In terms of security, each transaction is hashed, and then the hash is digitally signed. If there is no secure element, by default, the cryptographic algorithms run on the CPU of the embedded device, which is a security vulnerability. An improvement would be to run the sensitive code in a secure element (e.g., Java Card). An alternative to the embedded device is to use a mobile smart phone. From the mobile device, the option for a given candidate can be selected using a GUI application, and the vote transaction is hashed and digitally signed by the NFC chip/(U)SIM/eSIM secure element or an NFC external smart card, which are tamper-resistant and CC/FIPS EAL 4+ certified. If the secure element is an external NFC proximity smart card, then the communication between the mobile application and the smart card will be contactless via NFC/RFID.

The current solution is based on Ethereum blockchain, but other frameworks may be used. A comparison between frameworks is presented in

Table 2. Blockchains Platform Comparison.

Blockchain	Consensus Algorithm	Transactions per Second	Smart Contract Language	Platform Programming Language	Decentralized
Ethereum (Go/Parity)	PoW, PoS, and PoA	15–30 (PoW) and up to 100 k (Ethereum 2.0)	Solidity/Vyper	Go/Rust, JavaScript	Yes
Quorum	QuorumChain, IBFT, and Raft-based consensus	Around 100	Solidity	Go, C, JavaScript	Partially
Exonum	Custom-built BFT algorithm	Up to 5000	Rust	Rust	Yes
Hyperledger Fabric	Decoupled in 3 phases: Endorsement, Ordering, Validation	Up to 3000	Go/JavaScript/Java	Go	Yes
Bitcoin	PoW	4–7	N/A	C++	Yes

:

Because the Bitcoin blockchain does not have a smart contracts feature, a e-voting system that uses Bitcoin would be challenging to implement. For this reason, the authors used Ethereum as the main blockchain platform support. The advantage of using Ethereum over Quorum or Exonum is that the platform is actively maintained and developed.

Comparing the characteristics of the existing e-voting solutions, the authors’ solution is better in terms of anonymity (because of e-VUID and blind signature) and scalability—see

Table 3. e-Voting Solutions Comparison based on Characteristics.

Characteristics/Solutions	e-VoteD-App Proposed Solution (Ethereum)	Follow My Vote (Bitcoin)	Voatz (HyperLedger Fabric)	Polys (Ethereum)	Agora (Custom Blockchain Based on Bitcoin)	Lai, Hsieh [30] (Ethereum)
Anonymity	X (Based on e-VUID and blind signature)	X (Claimed but not described)	X (Claimed, with mix net based on homomorphic crypto, therefore not implemented)	X (Claimed based on blind signatures but not-described)	X (Claimed but not described)	X (Claimed but not implemented)
Audit	X	X	X	X	X	-
Accuracy	X	X	X	X	X	X
Integrity	X	X	X	X	X	-
Verifiability by Voter/Transparency	X	X	X	X	X	X

.

The existing commercial solutions that use blockchain for e-voting do not describe how anonymity is achieved. The academic solutions for e-voting describe anonymity algorithms, but they are either hard to implement (e.g., usage of homomorphic functions) or lacking details about implementation.

· · · ·

● **PROBLEMS AND TASKS**:
[a] In the passage on blockchain e-voting, what advantage does Ethereum have over Quorum or Exonum?
[b] Continue the passage on blockchain e-voting after its final sentence.

· · · ·

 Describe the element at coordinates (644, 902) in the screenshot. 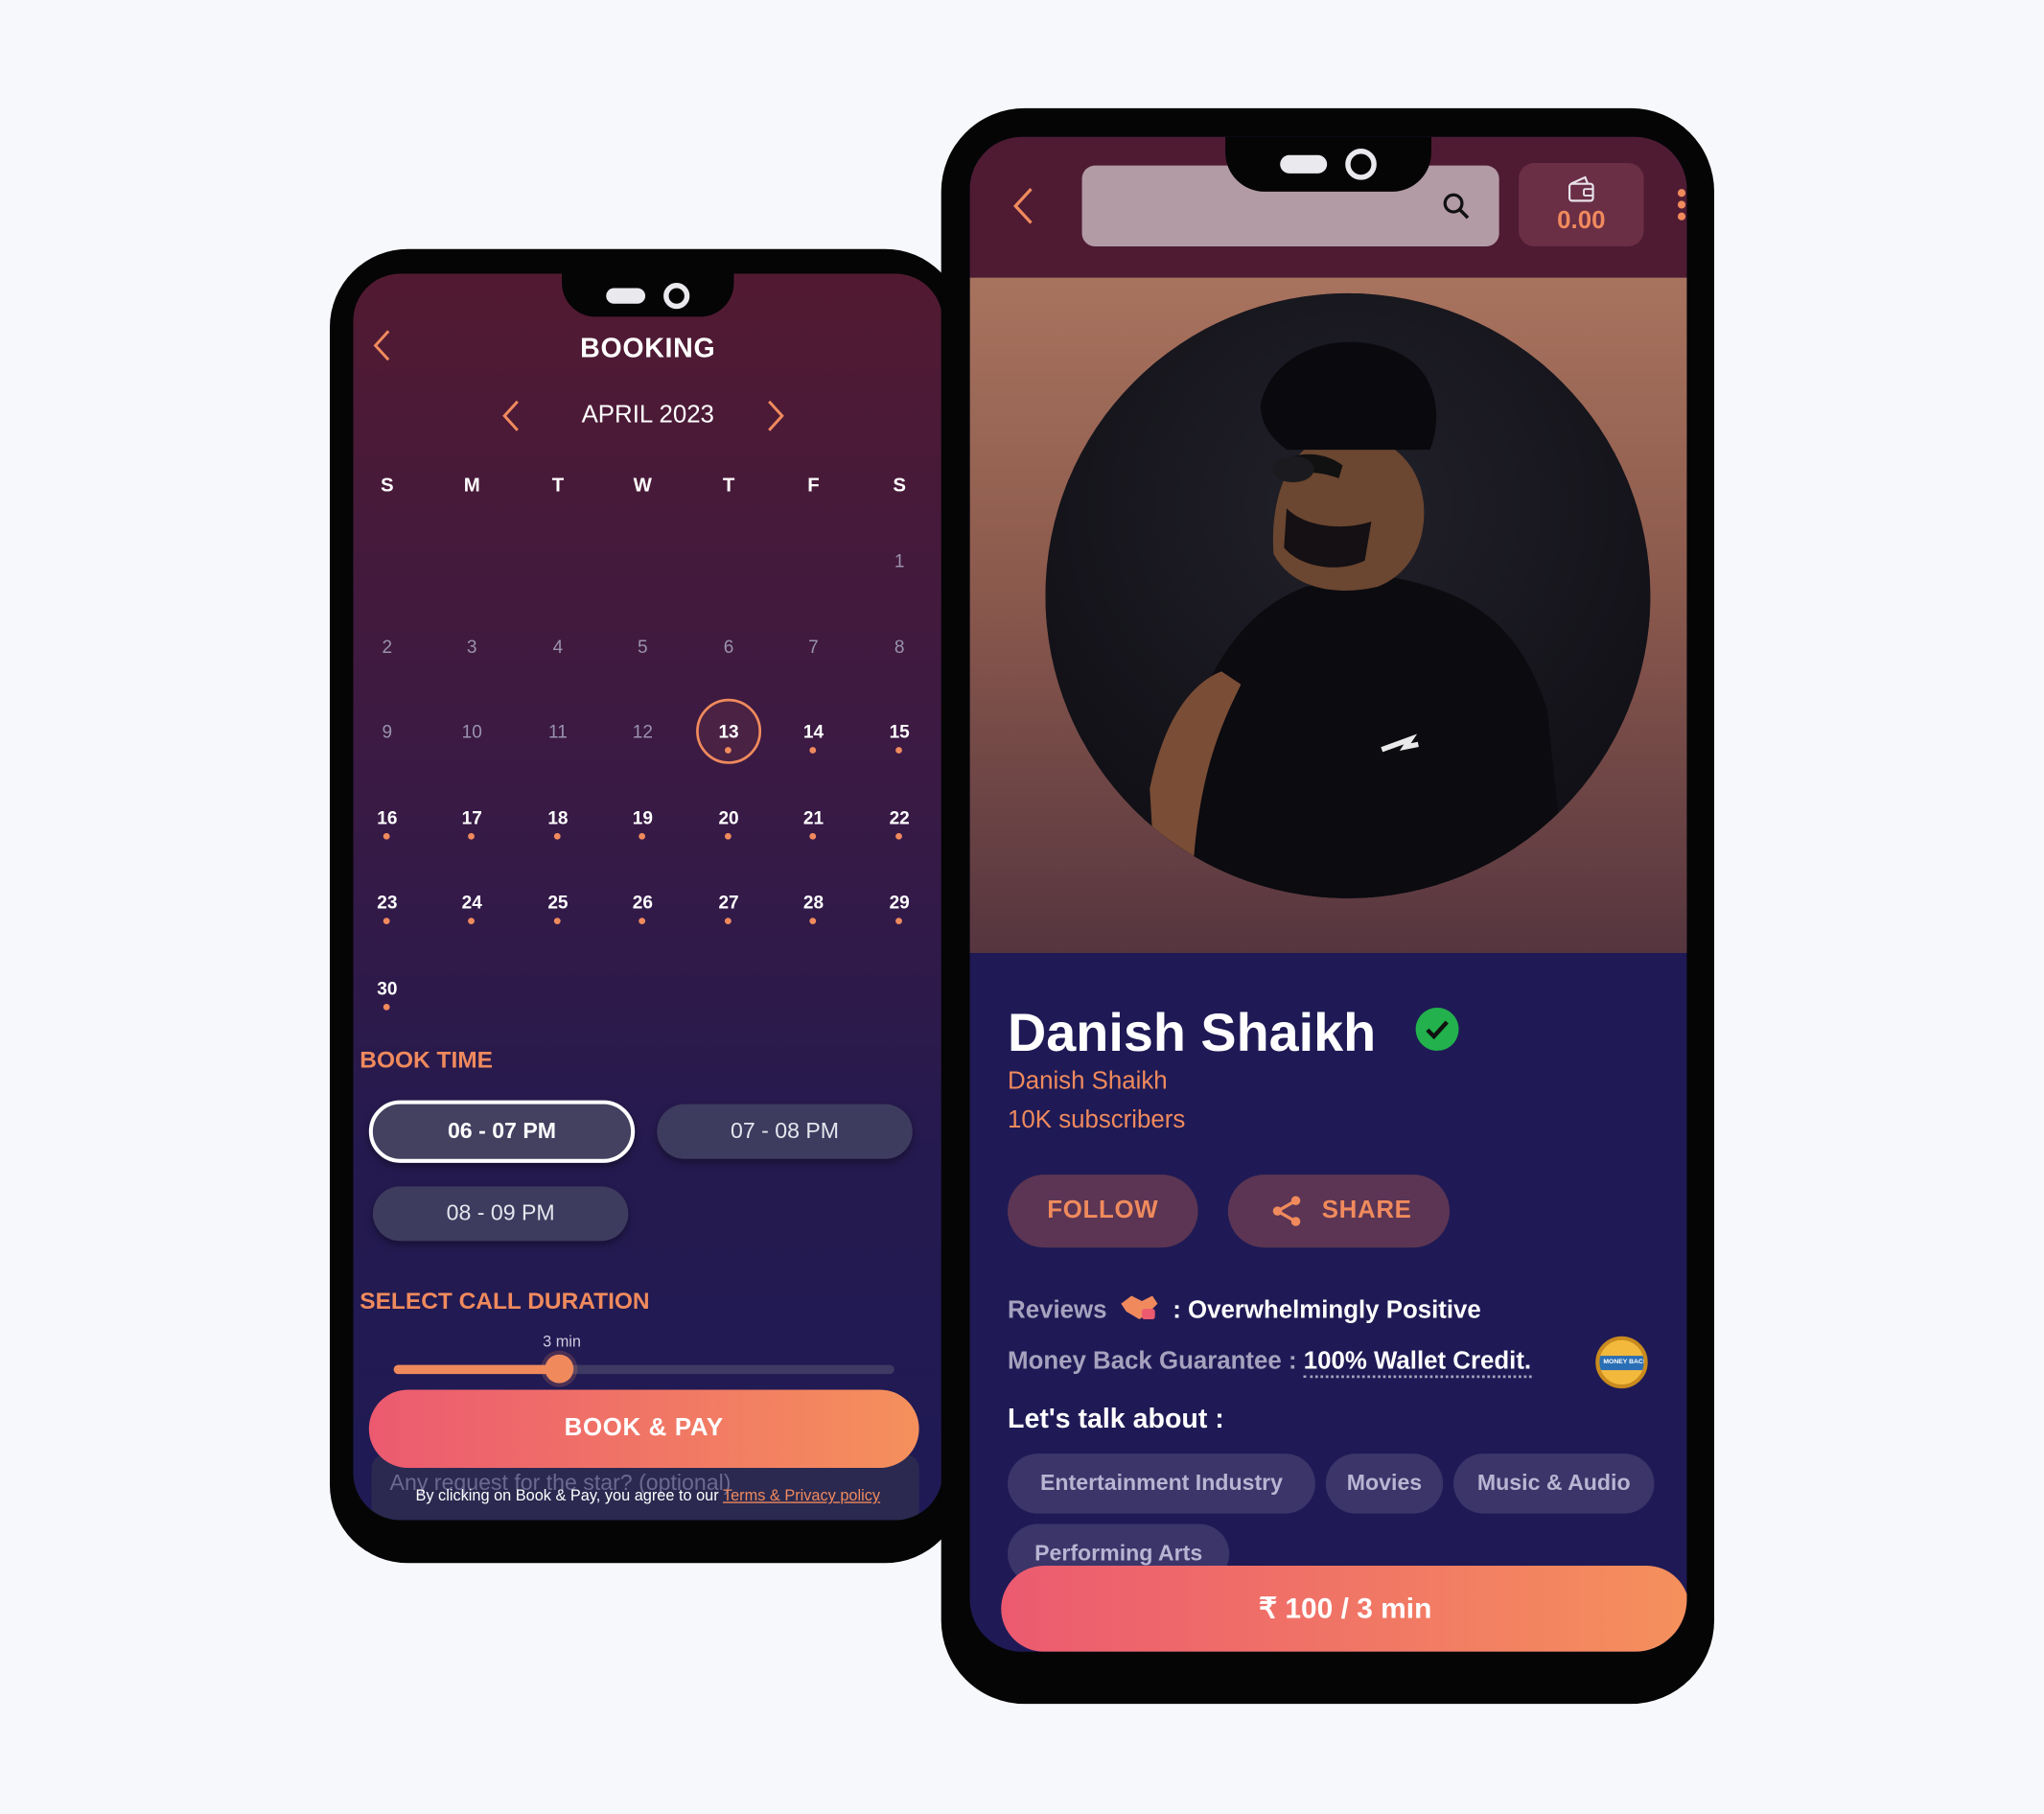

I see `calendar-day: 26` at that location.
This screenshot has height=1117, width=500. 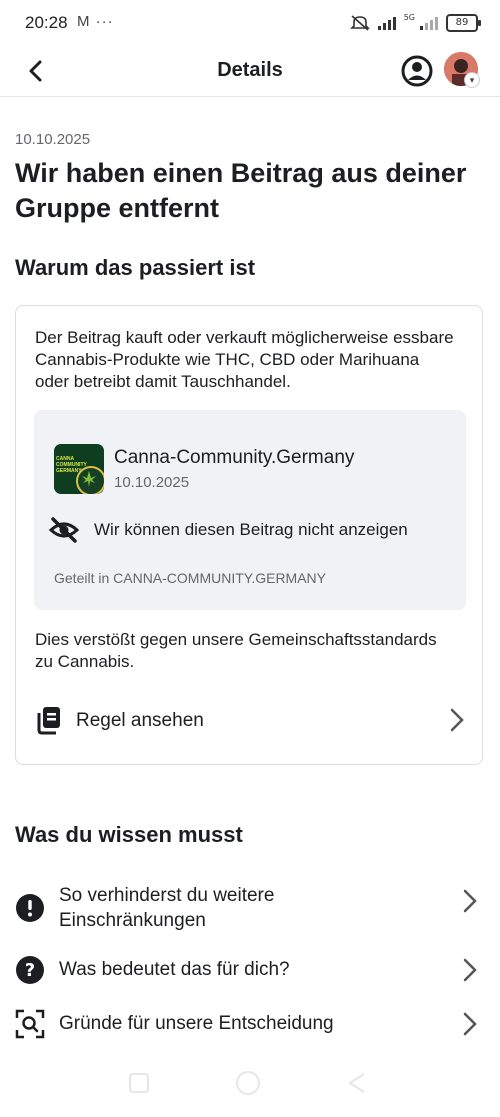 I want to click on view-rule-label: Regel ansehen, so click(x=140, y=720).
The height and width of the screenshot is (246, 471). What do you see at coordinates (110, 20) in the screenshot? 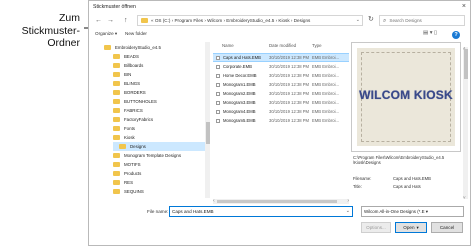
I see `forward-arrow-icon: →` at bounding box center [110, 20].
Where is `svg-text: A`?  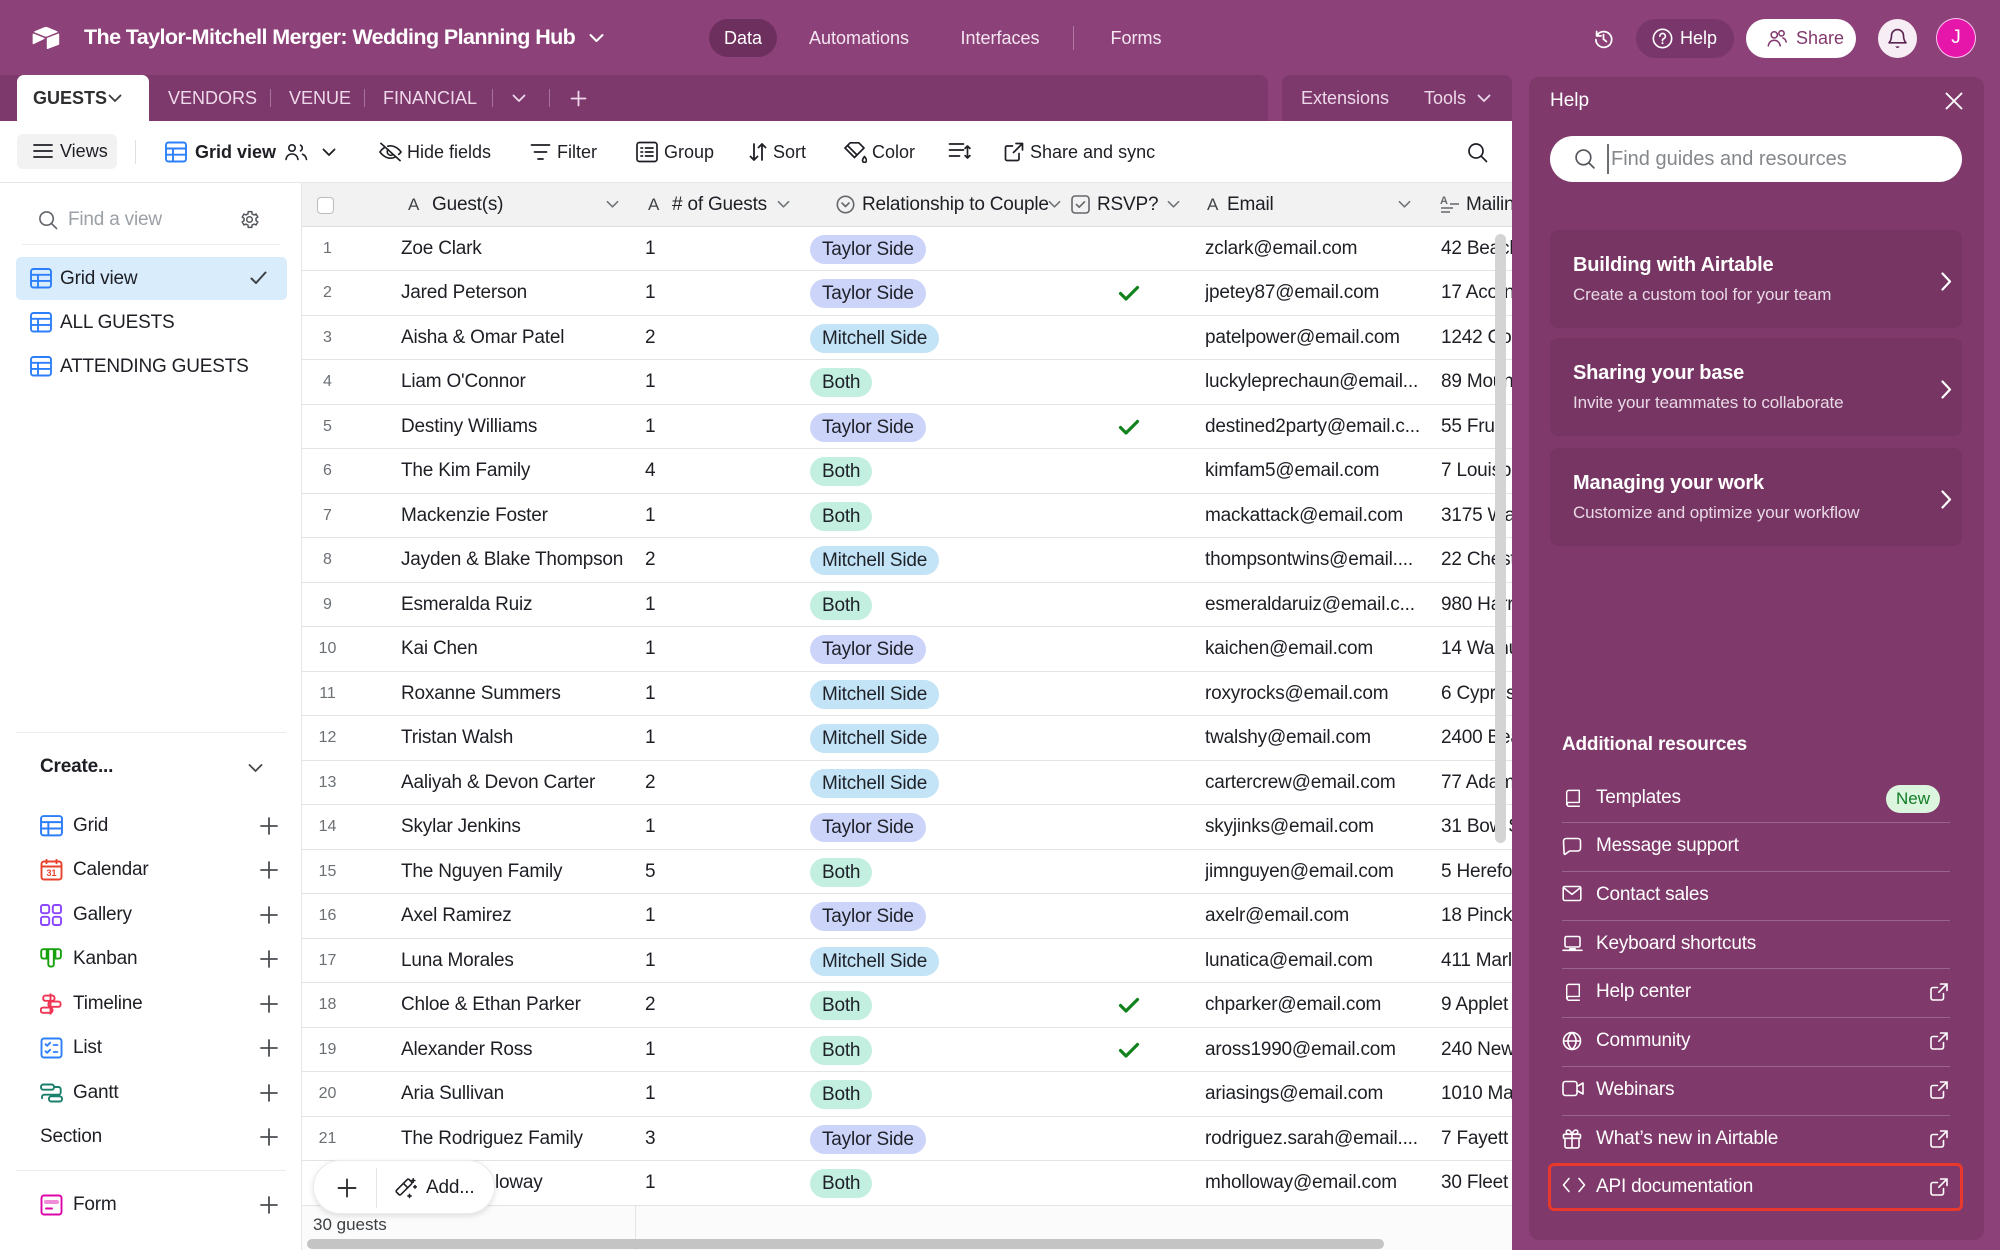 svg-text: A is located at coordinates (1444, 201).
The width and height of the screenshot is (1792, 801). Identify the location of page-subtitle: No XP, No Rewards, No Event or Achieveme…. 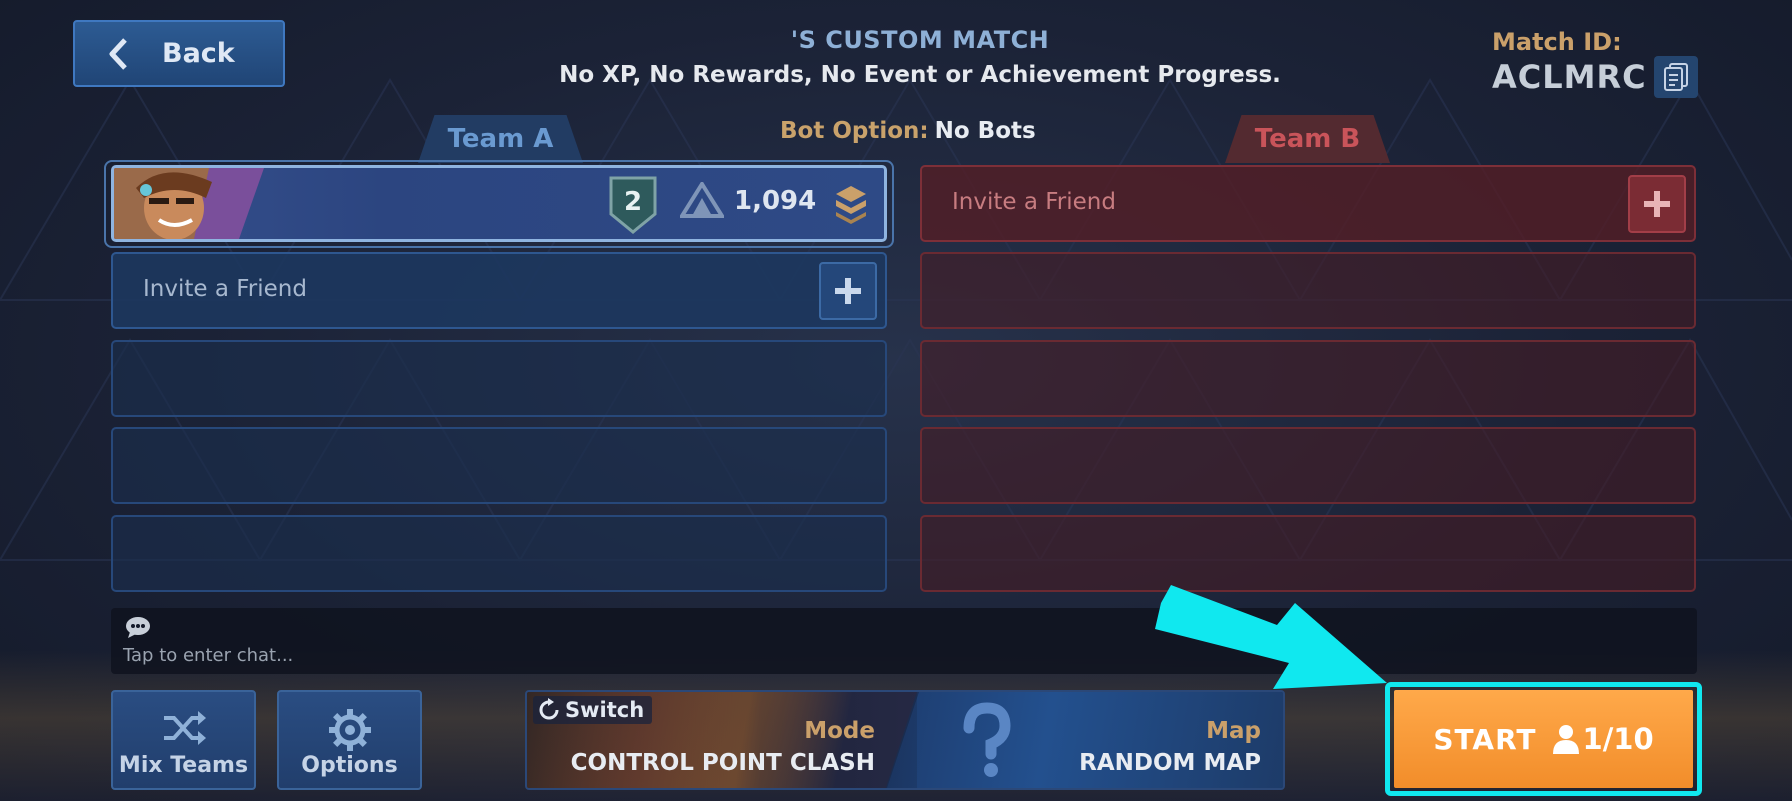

· · · ·

● **RESPONSES TO THE EXERCISE**:
[a] Ethereum is actively maintained and developed.

[b]
The BOM (Bill of Materials) for the IoT devices used in e-voting POC includes:

• Raspberry PI or i.MX 7ULP EVK board~50 USD/200 USD
• Breadboard for Buttons/LCD~10 USD
• Buttons~5 USD or Display LCD-3.5″ 320 × 480~40 USD

6. Discussion and Conclusions

Such electronic voting systems [31] could be easily implemented, contributing to their early adoption in different areas of human activity. e-Voting could become the next major democratic instrument, a binder of e-democracy, as mobile and IoT technology steps into place.

The ubiquitous character of such technologies will allow individuals to easily adopt e-voting systems, so that anyone could vote and verify their election without compromising voters’ privacy, ensuring state-of-the-art cryptography. As a future development, PQC—Post-Quantum Cryptography [32,33]—must also be considered in terms of public key algorithms, because RSA—Rivest–Shamir–Adleman—and ECDSA—Elliptic Curve Digital Secure Algorithm—are not safe anymore. Therefore, as future work, the authors are aiming to use a blockchain that replaces the existing signature algorithms, ECDSA with a round 3 NIST algorithm, because of Post-Quantum Cryptography (PQC). This analysis will be developed based on the performance generated by the secure elements from

Table 4. PQC Algorithms RAM and Processor minimal requirements suitable for Secure Elements.

Scheme	Device	Chip	EEPROM (KB)	RAM (KB)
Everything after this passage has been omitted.